CONIUGAZIONE DEI VERBI
CORRELAZIONE DEI TEMPI
NOTA
1) se non hai fatto neppure le scuole elementari e non sai la correlazione dei tempi, SEI SCUSATO!
2) Se hai fatto almeno le SCUOLE MEDIE e non sai la correlazione dei tempi, non sei degno di essere italiano,quindi deve esserti tolto il passaporto italiano perchè sei una capra!
3) Se sei uno straniero e non sai la correlazione dei tempi,NON DIRE neppure per scherzo che sai parlare italiano perchè o sei illuso,o sei incosciente,o sei bugiardo! Adesso lo sai!!
<<<<<<<<<<
<<<<<<<<<<
Il modo ed i tempi dei verbi delle proposizioni dipendenti o subordinate sono regolati da leggi generali. Riguardo all’uso dei modi è bene ricordare che:
# l’indicativo è il modo della certezza e della realtà;
# il congiuntivo è il modo del dubbio, della possibilità, dell’eventualità, dell’irrealtà;
# il condizionale indica un’azione o uno stato condizionato al verificarsi di un’altra azione o di un altro stato.
Per quanto attiene alla dipendenza dei tempi, la norma vuole che il tempo del verbo della proposizione subordinata deve concordare con il tempo del verbo della reggente. Quindi, ad un tempo di tipo presente o futuro (tempo principale) nella proposizione reggente deve corrispondere un tempo di tipo presente nella dipendente, e ad un tempo di tipo passato (tempo storico) nella reggente deve corrispondere un tempo di tipo passato nella dipendente.
I tempi principali sono:
a) il presente, i futuri e il passato prossimo dell’indicativo
b) il presente e il passato del congiuntivo
c) il presente del condizionale
d) il presente dell’imperativo
I tempi storici sono:
a) l’imperfetto, il passato e il trapassato prossimo, il passato e il trapassato remoto dell’indicativo;
b) l’imperfetto e il trapassato del congiuntivo;
c) il passato del condizionale.
Nota: Il passato prossimo dell’indicativo e il passato del congiuntivo possono essere considerati sia tempi principali che tempi storici.
# Il verbo della reggente esprime certezza, realtà; perciò, il verbo della proposizione subordinata va al modo indicativo.
# Il verbo della reggente esprime dubbio, opinione, possibilità; perciò, il verbo della proposizione subordinata va al modo congiuntivo o condizionale.
Cerchiamo ora di esaminare i vari casi che si possono presentare nell’uso della correlazione dei tempi:
1) La proposizione reggente ha il verbo al presente (o futuro, o imperativo) ed esprime certezza.

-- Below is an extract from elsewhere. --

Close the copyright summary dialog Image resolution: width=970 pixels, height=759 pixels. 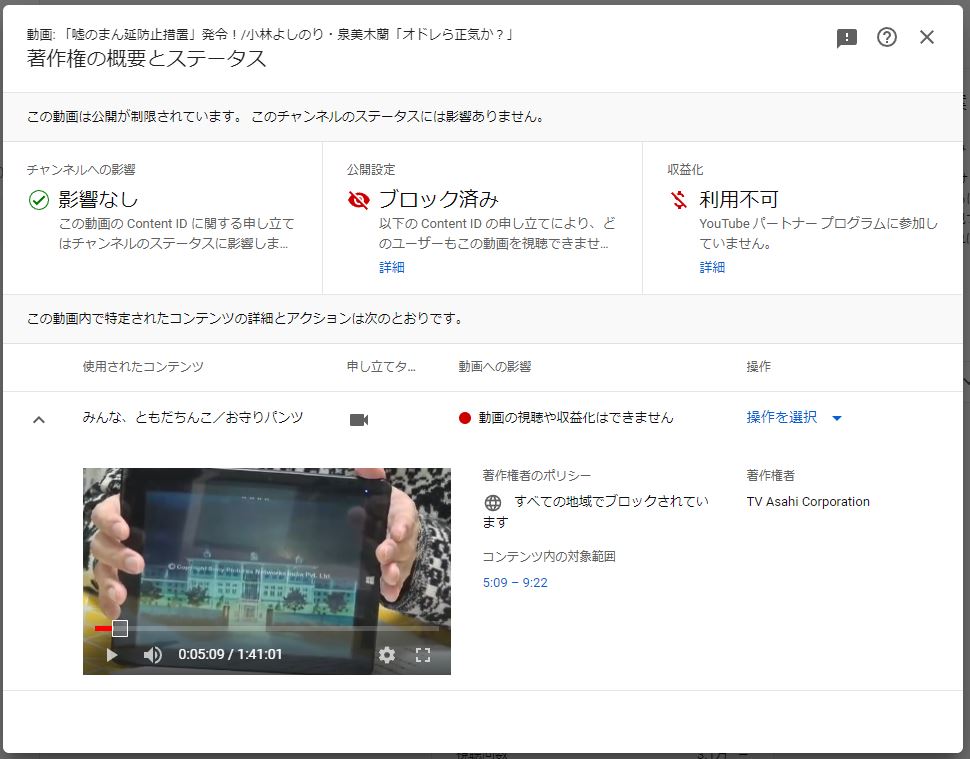point(927,38)
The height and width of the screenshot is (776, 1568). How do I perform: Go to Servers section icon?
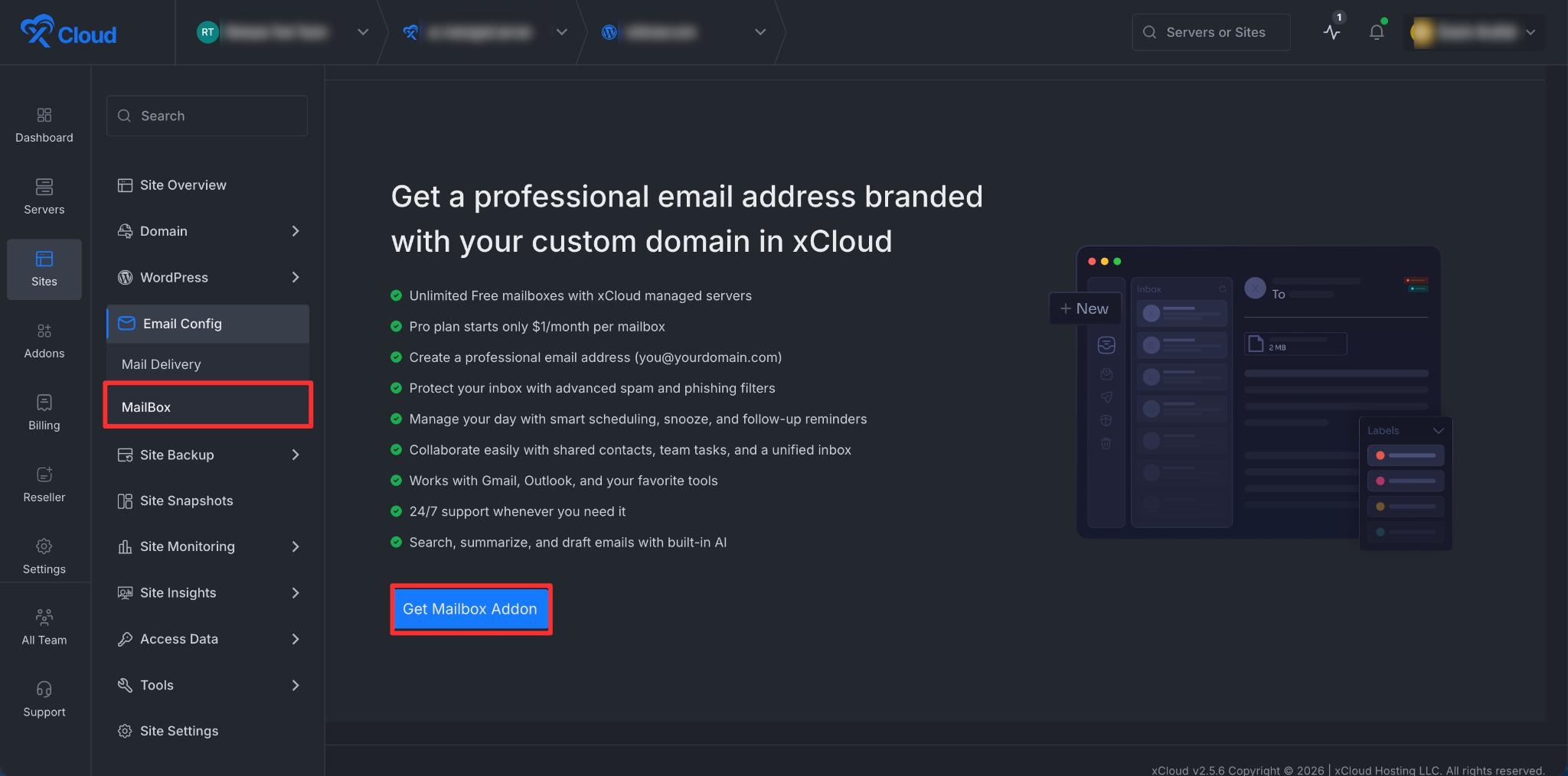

Il verbo della proposizione dipendente va:
a) al presente indicativo o futuro, se l’azione è contemporanea a quella della reggente;
b) al passato prossimo o remoto, se l’azione è anteriore a quella della reggente;
c) al futuro semplice, se l’azione è posteriore
Invece nel caso di dubbio, incertezza, possibilità, ecc., la proposizione dipendente ha il verbo:
a) al congiuntivo presente, se l’azione è contemporanea a quella della reggente;
b) al congiuntivo passato, se l’azione è anteriore a quella della reggente;
c) al congiuntivo presente o al futuro semplice, se l’azione è posteriore
Casi particolari:
– Quando la proposizione dipendente indica un’azione continuata e abituale, anteriore alla principale, si trova l’imperfetto dell’indicativo o del congiuntivo al posto del passato prossimo: ad esempio, Dico che non lo sapevo. Credo che avesse ragione.
– Si ha la stessa costruzione quando il fatto della proposizione dipendente si riferisce ad epoca molto lontana e senza alcun rapporto con il presente: Tutti sanno che i Romani erano valorosi in guerra. Non credi che gli antichi vivessero meno a lungo di noi?

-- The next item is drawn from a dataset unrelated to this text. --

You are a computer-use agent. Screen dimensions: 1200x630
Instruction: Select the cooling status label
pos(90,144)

– Se l’azione delle proposizione reggente è espressa da un condizionale presente o passato dei verbi indicanti volontà, desiderio o giudizio, la proposizione dipendente avrà il verbo all’imperfetto o al trapassato del congiuntivo. Avremo così le seguenti concordanze:
# Vorrei che tu sapessi la verità. (Contemporaneità nel presente)
# Vorrei che tu avessi saputo la verità. (Anteriorità rispetto al presente)
# Avrei voluto che tu sapessi la verità. (Contemporaneità nel passato)
# Avrei voluto che tu avessi saputo la verità. (Anteriorità rispetto al passato)
2) La proposizione reggente ha il verbo al passato dell’indicativo (oppure al condizionale presente o passato) ed esprime certezza.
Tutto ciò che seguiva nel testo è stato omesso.